Counterparts provisions are a mess.
For one thing, it’s not clear what counterparts are. I and others have been under the impression that it refers to a copy of a contract signed by fewer than all parties, but Black’s Law Dictionary says counterpart means “duplicate.” See this Twitter thread for a bit about that.
And whatever counterparts are, the issue raised is in fact such a nonissue that it’s not worth addressing in it a contract. I’ve not found anything suggesting that signing in counterparts can be challenged as making a contract unenforceable. It follows that the only function of the counterparts provision would be to reassure anyone who’s nervous about that. That’s not a worthwhile function.

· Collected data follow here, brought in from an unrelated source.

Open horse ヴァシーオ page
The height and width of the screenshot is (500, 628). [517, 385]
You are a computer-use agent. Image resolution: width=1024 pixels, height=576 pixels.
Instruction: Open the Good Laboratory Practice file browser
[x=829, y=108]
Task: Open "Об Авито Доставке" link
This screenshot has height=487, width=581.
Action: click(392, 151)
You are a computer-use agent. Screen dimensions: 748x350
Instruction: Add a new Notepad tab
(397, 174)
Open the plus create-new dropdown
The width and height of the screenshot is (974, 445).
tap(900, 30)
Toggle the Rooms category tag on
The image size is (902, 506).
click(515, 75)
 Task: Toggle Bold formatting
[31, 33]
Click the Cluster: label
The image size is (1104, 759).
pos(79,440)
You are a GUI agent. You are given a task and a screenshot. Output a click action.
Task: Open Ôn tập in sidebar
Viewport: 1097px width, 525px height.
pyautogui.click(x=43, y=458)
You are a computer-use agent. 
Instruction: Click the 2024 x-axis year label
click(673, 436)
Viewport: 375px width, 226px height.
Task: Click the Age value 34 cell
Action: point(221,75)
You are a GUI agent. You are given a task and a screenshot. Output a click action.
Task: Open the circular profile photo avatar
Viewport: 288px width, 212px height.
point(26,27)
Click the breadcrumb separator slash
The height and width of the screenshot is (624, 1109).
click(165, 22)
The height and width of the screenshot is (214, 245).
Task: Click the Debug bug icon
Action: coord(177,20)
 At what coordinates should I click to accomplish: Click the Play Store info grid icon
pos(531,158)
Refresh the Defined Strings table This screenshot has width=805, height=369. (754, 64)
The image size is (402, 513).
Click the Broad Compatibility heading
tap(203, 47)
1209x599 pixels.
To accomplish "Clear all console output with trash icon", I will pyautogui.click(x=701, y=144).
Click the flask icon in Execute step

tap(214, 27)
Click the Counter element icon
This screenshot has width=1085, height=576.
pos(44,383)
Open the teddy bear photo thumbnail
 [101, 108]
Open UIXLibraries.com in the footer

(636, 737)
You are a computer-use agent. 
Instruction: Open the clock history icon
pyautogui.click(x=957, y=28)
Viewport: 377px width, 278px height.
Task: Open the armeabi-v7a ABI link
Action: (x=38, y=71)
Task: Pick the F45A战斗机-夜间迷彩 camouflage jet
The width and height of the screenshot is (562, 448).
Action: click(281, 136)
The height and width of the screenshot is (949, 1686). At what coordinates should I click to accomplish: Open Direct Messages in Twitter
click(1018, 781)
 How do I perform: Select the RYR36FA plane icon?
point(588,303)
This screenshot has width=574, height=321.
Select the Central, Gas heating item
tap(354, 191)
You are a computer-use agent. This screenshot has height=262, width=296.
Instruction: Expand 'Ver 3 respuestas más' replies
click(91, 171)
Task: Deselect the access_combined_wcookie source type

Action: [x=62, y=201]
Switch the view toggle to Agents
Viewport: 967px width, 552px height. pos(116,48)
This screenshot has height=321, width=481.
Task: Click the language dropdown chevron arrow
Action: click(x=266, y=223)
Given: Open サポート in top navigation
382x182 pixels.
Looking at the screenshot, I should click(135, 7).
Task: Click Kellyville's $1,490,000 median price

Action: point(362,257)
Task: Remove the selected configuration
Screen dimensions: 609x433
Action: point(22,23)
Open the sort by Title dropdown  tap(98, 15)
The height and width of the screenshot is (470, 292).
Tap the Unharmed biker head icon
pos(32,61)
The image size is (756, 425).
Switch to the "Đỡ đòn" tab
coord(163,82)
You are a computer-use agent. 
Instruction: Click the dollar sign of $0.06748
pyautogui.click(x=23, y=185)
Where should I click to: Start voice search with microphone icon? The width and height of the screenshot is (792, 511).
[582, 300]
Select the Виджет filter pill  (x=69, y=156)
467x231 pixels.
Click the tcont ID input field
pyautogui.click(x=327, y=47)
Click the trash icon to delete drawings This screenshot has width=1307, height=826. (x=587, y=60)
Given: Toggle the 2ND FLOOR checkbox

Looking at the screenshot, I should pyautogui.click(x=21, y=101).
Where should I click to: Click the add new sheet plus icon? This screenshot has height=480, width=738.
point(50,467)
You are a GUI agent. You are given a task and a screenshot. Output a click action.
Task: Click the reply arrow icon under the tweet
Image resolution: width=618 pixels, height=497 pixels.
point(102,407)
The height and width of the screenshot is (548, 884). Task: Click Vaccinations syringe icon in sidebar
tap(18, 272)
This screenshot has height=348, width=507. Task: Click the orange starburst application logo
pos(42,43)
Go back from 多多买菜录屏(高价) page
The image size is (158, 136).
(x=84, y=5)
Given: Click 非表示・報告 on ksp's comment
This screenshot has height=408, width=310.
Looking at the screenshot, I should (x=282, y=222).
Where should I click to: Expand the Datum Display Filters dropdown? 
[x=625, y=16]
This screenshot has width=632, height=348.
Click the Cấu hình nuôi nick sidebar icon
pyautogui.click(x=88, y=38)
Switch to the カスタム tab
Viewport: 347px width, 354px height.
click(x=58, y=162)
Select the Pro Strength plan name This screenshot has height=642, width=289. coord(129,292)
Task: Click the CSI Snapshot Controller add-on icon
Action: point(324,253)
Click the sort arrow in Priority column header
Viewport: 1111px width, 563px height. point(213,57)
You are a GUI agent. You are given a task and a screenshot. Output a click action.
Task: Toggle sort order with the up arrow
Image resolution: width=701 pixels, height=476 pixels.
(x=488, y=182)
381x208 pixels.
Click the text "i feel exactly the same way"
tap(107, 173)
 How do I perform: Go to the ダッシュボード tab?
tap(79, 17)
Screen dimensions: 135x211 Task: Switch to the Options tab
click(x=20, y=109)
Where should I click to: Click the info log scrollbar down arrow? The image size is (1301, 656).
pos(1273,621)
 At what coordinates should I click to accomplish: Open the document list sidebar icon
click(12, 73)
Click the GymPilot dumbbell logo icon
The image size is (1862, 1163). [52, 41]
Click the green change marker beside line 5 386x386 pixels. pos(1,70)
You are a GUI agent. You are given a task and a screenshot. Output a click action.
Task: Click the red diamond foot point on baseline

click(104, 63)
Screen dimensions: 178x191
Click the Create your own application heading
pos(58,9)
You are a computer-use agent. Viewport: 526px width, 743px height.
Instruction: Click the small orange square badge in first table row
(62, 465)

If you’re not already fed up, there’s also a categories-of-contract-language problem with the standard counterparts-provision language. Here’s an example:
What’s in red is what you usually see. Ah, language of discretion (may)! That means we’re allowed to sign counterparts! Thank goodness! Without this provision, we might be in breach if we were to sign counterparts!
Hardly. Instead, the issue is whether the contract is effective if the contract were signed in counterparts. That’s expressed by the language in blue. So this provision makes two attempts to address the same issue twice, once ineffectually. (See this recent post for another instance of that sort of thing.)
That’s more about counterparts than any mortal should be exposed to.